_Actions to take_:
A. In the emotion recognition tutorial, what size are the facial images in the FER dataset?
B. Pick up the emotion recognition tutorial after its final sentence and carry it forward.

_Source excerpt_:
* * * *

Train An Emotion Recognition Model Using Open Source MLOps Tools

Computer Vision Jun 15, 2023

Introduction

This tutorial takes you on a journey to construct an emotion recognition model using the renowned VGG model and the comprehensive FER dataset. We delve into the fundamental principles of emotion recognition, explore the rationale behind VGG, and dive into the FER dataset. We then go over all the project components and processes, from data preparation, model training, and experiment tracking to model evaluation, to equip you with the skills to construct your own emotion recognition model.

Refer to this repository as we walk through the project.

Project Overview

For this project, we’re going to be utilizing a VGG19 model pre-trained on ImageNet. VGG models have achieved strong performance on the ImageNet benchmark, which indicates their ability to generalize well to different visual recognition tasks. It is very accurate in image recognition and has a deep network and with small 3x3 convolutional filters. While other models like ResNet allow for even deeper networks and performs inference faster, VGG generalizes better which is important in facial recognition tasks.

Let’s take a moment to break down the project architecture shown above before we dive into the code.

What is the FER dataset?

FER, Facial Expression Recognition, is an open-source dataset released in 2013. It was introduced in a paper titled "Challenges in Representation Learning: A Report on Three Machine Learning Contests" by Pierre-Luc Carrier and Aaron Courville. It holds cropped facial images of size 48x48 pixels, represented in a flattened array of 2304 pixels.

Each image is labeled with a representative emotion using the following mapping: {0:'anger', 1:'disgust', 2:'fear', 3:'happiness', 4: 'sadness', 5: 'surprise', 6: 'neutral'}

Visual generated from DVC-managed dataset in DagsHub Repository

Data pipeline overviews

The pipeline in this project is managed by DVC and has three stages:

Process data: extracts the image features, encodes the labels, splits the dataset to train, and test, and saves them to file.
Model: utilizes the training data to train a model and tune the hyper-parameters.
Analyze: evaluates the model’s performance using the validation data.

The full pipeline is shown here.

Data Processing

The preprocess script covers all the necessary steps to get our data ready for training. It has five main steps:

Converted the string pixels into (48, 48, 3) image arrays.
Encoded the labels
Split the data into train and validation using stratified split
Saved the train/validation as numpy data files
Pushed the data files to our remote DagsHub repository

The data is first reshaped into a 48x48 numpy 2D array in order to make it compatible with the VGG model. The arrays are then iteratively converted from grayscale to RGB. By converting grayscale images to RGB, we make it compatible with the pre-trained VGG model and effectively replicate the grayscale intensity values across all three channels, allowing the model to benefit from color-based features during training. The corresponding labels are then encoded using the following code:

from keras.utils import to_categorical
labels = df['emotion'].values
encoded_labels = to_categorical(labels, num_classes=7)

Finally, the data is split into a train and validation set using a stratified split.

Model Development

Now that we have our training and validation data, it is time to build the model, train it, and run experiments to improve performance using the model script. The following image shows a standard VGG19 model and one shown after re-orchestrating the last block of the model.

* * * *

[Records on locating elements on screens]
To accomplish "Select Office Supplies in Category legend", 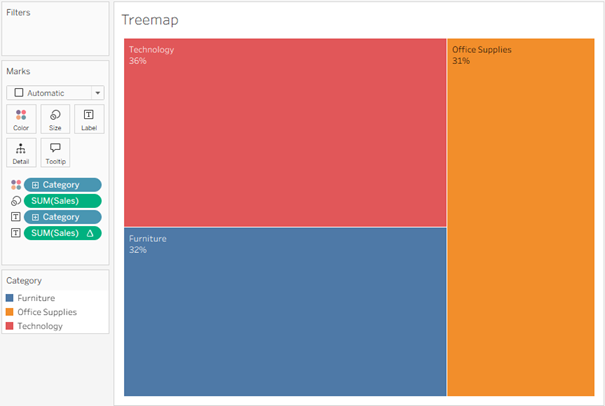I will pos(46,312).
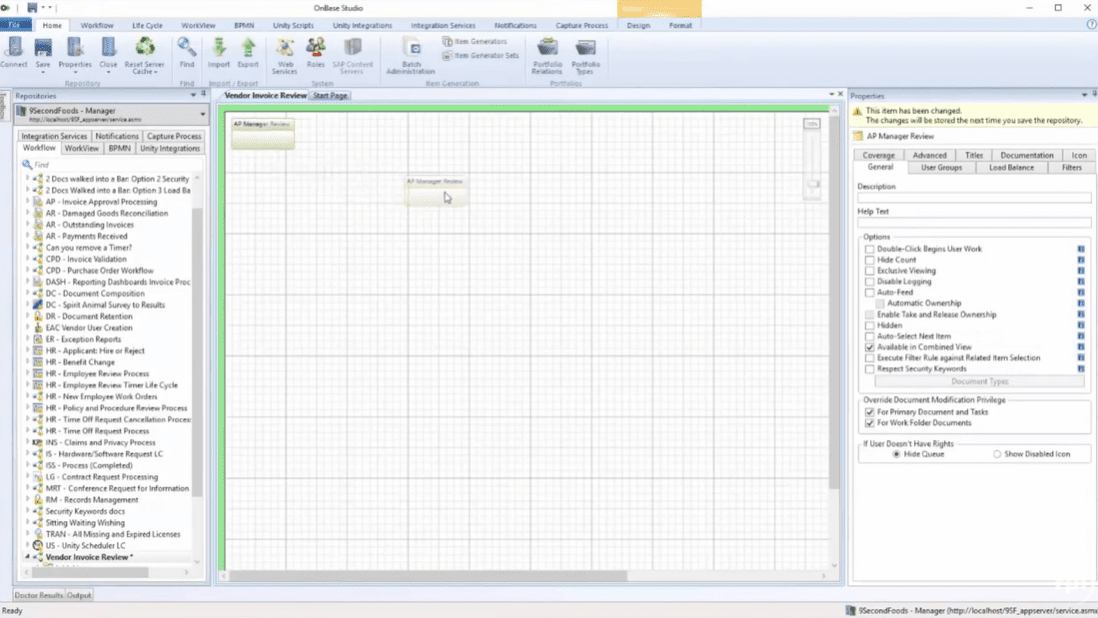The height and width of the screenshot is (618, 1098).
Task: Collapse the Vendor Invoice Review tree node
Action: coord(28,557)
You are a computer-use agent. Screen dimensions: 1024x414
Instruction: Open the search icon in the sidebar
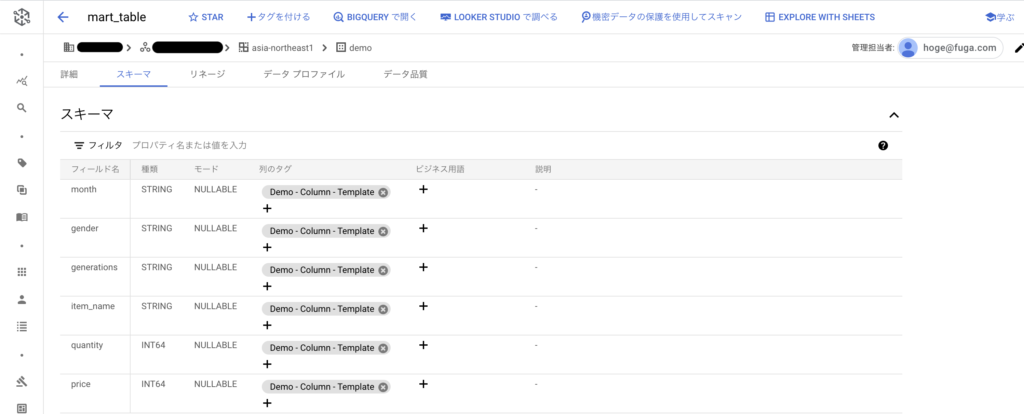(22, 108)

* * * *

_Answers for the exercise_:
A. They are 48x48 pixels, represented as a flattened array of 2304 pixels.

B.
Something cool I discovered on DagsHub is that it visualizes the model’s architecture using Nitron! You can check it out here.

In order to preserve the weights of the model prior to training on a new dataset, we replace the last convolution block with the output layer for the FER dataset, replace the MaxPooling2D with a GlobalAveragePooling2D, and add a final dense layer for the model output.

base_model = tf.keras.applications.VGG19(weights='imagenet', include_top=False, input_shape=(48, 48, 3))
  
# Add dense layers
x = base_model.layers[-2].output
x = GlobalAveragePooling2D()(x)

# Add final classification layer
output_layer = Dense(num_classes, activation='softmax')(x)

# Create model
model = Model(inputs=base_model.input, outputs=output_layer)

A GlobalAveragePooling2D layer reduces the computation time by computing the average of each feature map, which forces the network to learn features that are globally relevant to the task resulting in a one-dimensional vector with a smaller number of values. While this is the general architecture of the model, it isn’t ready for deployment.

Data Augmentation

In terms of data augmentation, in the prior stage, I stored the counts of each class label within the dataset. As you can see this is an imbalanced dataset; there are much more data points for happiness, neutrality, and sadness compared to disgust and surprise.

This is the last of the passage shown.